__Aim of the exercise__:
Below is a listing. Write out exactly its lines between the one holding "432x320 pixels." and the one holding "This screenshot has width=617, height=596.", inclusive.
[[ Data for review, beginning ]]
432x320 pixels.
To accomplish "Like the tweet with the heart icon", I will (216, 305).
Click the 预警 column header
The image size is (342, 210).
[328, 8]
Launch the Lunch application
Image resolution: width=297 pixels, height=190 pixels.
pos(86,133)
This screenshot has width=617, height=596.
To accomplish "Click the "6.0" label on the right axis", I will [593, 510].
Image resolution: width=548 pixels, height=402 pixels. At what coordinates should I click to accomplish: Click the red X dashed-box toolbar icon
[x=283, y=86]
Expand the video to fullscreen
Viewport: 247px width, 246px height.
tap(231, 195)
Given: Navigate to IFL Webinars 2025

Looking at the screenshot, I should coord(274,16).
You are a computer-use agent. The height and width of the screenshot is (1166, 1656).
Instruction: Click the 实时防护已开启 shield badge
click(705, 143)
[[ Data for review, end ]]
[[ Data for review, beginning ]]
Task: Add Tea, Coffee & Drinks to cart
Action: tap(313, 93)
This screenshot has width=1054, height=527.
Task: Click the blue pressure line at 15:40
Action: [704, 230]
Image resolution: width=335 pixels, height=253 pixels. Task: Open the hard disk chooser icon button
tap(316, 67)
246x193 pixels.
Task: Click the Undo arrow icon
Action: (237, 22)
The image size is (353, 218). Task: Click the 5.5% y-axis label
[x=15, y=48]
[[ Data for review, end ]]
__Completed exercise__:
432x320 pixels.
To accomplish "Like the tweet with the heart icon", I will (216, 305).
Click the 预警 column header
The image size is (342, 210).
[328, 8]
Launch the Lunch application
Image resolution: width=297 pixels, height=190 pixels.
pos(86,133)
This screenshot has width=617, height=596.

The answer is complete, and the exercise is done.